Your symptoms *could * be fibromyalgia but a diagnosis should only be made if all other conditions Enid could cause symptoms have been tested for and ruled out.
The diagnosis journey can be very frustrating..... You get all these tests only for everything to come back clear, and are left feeling that there is nothing wrong with you..... However fibromyalgia will not show up on any regular tests. So clear test results often = fibro diagnosis xxx
i am sorry about your fall and its aftermath. I was diagnosed with fibro by a rheumatologist 38 years ago after he had ruled out Lupus and when knowledge about fibro was in its infancy. What he said was that if I wake up in the morning feeling as if I'd been hit by a truck, morning after morning, then anecdotally, that was fibro. There are many tender and trigger points on your body that will tell the specialist if fibro is a possible diagnosis as there are currently no blood tests that will confirm it.
Go back ,see different Dr,see what third opinion is then if same tell them you want referred to orthopaedic Dr which deals with neck back,spine&legs and arms,sometimes if you get a jilt it can pinch nerve or slip disc and it can effect nerves throughout your body or just legs or just arms and neck.but that orthopedics doctor is fastest way to solve it,they will check you over then get you in for MRI appointment instead of 8_12month waiting list.best of luck,please keep me updated.

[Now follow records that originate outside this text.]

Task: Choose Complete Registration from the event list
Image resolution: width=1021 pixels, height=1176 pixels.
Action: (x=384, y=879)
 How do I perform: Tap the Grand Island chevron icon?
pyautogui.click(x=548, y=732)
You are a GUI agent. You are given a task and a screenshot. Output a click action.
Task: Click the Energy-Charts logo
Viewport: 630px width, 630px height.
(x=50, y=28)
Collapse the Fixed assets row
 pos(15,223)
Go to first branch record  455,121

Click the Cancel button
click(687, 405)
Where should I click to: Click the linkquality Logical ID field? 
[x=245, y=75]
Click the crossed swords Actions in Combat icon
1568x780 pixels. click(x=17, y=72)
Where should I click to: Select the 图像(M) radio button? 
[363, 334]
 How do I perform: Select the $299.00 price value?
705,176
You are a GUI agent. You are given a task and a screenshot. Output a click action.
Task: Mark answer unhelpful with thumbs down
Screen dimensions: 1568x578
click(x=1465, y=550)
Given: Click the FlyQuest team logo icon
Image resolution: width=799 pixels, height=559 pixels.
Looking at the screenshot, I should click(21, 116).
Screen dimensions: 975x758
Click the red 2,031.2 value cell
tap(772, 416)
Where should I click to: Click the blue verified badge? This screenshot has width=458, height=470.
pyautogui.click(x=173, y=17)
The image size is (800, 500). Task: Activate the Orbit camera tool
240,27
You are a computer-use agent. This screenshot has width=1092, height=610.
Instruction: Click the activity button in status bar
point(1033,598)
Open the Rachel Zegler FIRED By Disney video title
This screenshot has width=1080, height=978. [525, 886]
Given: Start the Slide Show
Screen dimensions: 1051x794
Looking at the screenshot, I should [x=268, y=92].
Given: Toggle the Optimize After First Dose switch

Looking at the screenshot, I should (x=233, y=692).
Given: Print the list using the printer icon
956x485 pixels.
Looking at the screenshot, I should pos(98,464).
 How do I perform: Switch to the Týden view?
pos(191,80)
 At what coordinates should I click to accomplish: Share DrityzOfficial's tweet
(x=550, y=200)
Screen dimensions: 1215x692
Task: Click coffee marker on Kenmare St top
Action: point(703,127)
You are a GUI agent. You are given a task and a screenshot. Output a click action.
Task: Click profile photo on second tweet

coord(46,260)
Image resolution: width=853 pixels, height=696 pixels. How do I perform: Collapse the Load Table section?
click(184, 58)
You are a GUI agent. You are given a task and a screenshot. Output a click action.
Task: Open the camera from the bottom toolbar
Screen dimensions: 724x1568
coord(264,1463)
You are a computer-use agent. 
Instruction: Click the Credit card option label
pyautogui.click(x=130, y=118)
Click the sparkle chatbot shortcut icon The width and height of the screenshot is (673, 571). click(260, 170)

you could try breathing oxygen under pressure in a hyperbaric chamber, as it seems to have a good record with post concussion situations ( google it). if you are interested there are 60 odd centres of multiple sclerosis charities around the country and you can become a member of the charity and use their chamber, ( it’s much cheaper that way.) that’s what I do and it worked for my particular set of ailments.
I'm in same position sweetheart! But it's taken nearly 16yrs of being in pain and anxiety to even get doctor to listen. In last six months I've become almost house bound. I'm hoping get diagnose soon but I should of been stronger and stood up for myself a lot sooner. I didn't want to make a fuss seem like a hypercondreact waste time thinking other people with real problems need the appointment. Don't be like me push the issue and don't get brushed off keep pushing. You know how you feel and the pain is very very real. And lack of sleep in itself is a killer! Be strong and determined.